My understanding of concrete5 grew quickly after I started building my own blocks for my clients. I would suggest installing a free add-on called Designer Content that allows you to create your own structured content.
Rad replied on at Permalink Reply
I have recently just dived into C5 so obviously, I'm still learning my way around. And from what I've seen in the forums, 5.7 has it's share of issues. However, I never understood it to be a case of "5.6 cannot be upgraded to 5.7" as you said.

Is this a temporary thing or is 5.7 such a complete revamp that I'll have to rebuild the site once it's stable enough to go to it? Other option being staying at 5.6 forever?

Would love to know now before I swim out any farther!
mhawke replied on at Permalink Reply 1 Attachment
mhawke
On the page where 5.7 is downloaded there is clear warning that there is no upgrade path (see attached screenshot).

That being said, some of the heavy-hitting developers have discussed the issue and it seems that there are significant barriers to creating an upgrade script that would be trouble-free. As I understand it, if the previous add-ons had been built with such upgrading in mind, then building an upgrade script might be plausible but the original developers of these add-ons were not required to build in that 'export' functionality.

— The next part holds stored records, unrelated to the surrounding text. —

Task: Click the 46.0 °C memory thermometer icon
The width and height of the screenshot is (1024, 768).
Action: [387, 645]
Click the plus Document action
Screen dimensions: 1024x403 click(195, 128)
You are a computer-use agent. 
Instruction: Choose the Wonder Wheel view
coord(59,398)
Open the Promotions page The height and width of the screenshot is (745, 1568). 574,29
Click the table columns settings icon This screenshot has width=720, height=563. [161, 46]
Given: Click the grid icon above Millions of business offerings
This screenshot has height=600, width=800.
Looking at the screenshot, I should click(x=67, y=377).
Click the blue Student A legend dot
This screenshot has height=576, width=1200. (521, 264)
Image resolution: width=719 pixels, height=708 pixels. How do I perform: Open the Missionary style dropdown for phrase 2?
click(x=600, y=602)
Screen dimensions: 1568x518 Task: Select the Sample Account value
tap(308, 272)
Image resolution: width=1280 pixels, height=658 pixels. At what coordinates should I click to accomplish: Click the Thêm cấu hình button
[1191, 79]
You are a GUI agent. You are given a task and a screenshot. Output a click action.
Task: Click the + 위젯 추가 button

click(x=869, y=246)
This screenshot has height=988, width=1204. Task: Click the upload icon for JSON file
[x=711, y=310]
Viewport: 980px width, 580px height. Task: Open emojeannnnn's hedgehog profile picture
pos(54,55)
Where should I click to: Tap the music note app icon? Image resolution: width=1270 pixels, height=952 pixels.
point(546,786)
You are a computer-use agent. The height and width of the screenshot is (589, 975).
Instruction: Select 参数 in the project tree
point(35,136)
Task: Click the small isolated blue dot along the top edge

Please correct me if anyone has more intimate knowledge of the issue.
Rad replied on at Permalink Reply
I hadn't even looked at that. Was just picking the 5.7 issues up from reading here in the forum. Guess I'm going to have to make a decision on whether to stay with C5 or not. Thanks for the reply and the info.
JohntheFish replied on at Permalink Reply
JohntheFish
Whilst c5.7 is new and shiny, c5.6 is mature, reliable, faster, better documented and much better supported in the marketplace. There is also long-term support for 5.6. So for an existing site that is stable there is no reason to rebuild in 5.7.